## TAREAS
A - ¿En qué año se publicó Carta a Miguel y otros cuentos, según el fragmento sobre la palabra «viejo»?
B - Escribe la continuación del fragmento sobre la palabra «viejo» a partir de su última oración.

## FRAGMENTO
---------------
Opinión

Tener una edad avanzada

En un relato breve titulado Caída en desuso, que publiqué en Carta a Miguel y otros cuentos, en el año 2000, simulé un juicio en la Real Academia de la Lengua en el que se debatió si debía suprimirse la palabra “viejo” por haber caído en desuso, por haber sido sustituida en el lenguaje ordinario por otras expresiones más suaves como “tercera edad” y “nuestros mayores”. Hacía de fiscal, Tercera edad, y de abogado defensor “Vienense” porque era la palabra que antecedía a “viejo” en el Diccionario de la RAE.
---------------
## LISTADO DE DATOS

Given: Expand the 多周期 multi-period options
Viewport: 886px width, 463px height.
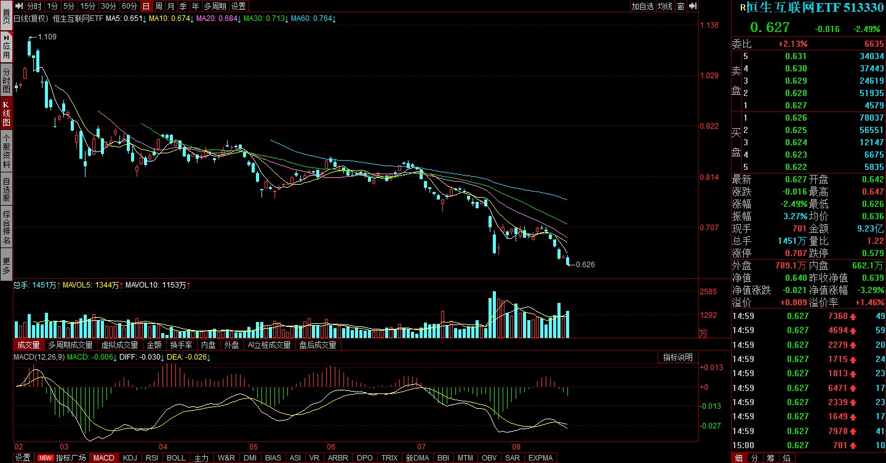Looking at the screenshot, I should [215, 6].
---------------
## RESPUESTAS
A - En el año 2000.

B -
Recordaba entonces que en el tomo II de la vigésimo primera edición del Diccionario de la Lengua de la Real Academia Española la primera acepción de la palabra “viejo” era “dícese de la persona de mucha edad”. En su brillante defensa de la palabra viejo, Vienense afirmó que “tener mucha edad es una realidad que no puede disfrazarse. Y si la sociedad en la que vivimos considera duro utilizar una palabra que indica que se ha llegado a esa etapa de la vida, no por ello debe admitirse que se suprima del Diccionario la palabra que de manera recta y franca expresa esa idea. Y menos aún que se sustituya por otras, que tratan de decir lo mismo con más suavidad, pero con mucha menos precisión”.

Añadía Vienense que la definición de viejo tampoco era un modelo de precisión. “Porque —decía la defensora— ¿cuántos años hay que tener para ser una persona de mucha edad? Sus Ilustrísimas se han limitado a añadir a la palabra edad el adjetivo “mucha”, que quiere decir “abundante, numeroso, o que excede de lo ordinario, regular o preciso”. Pero ¿cuándo se tiene una edad abundante, numerosa o que excede de lo ordinario? ¿Quién es el que decide si la edad de alguien es abundante, numerosa o excede lo ordinario?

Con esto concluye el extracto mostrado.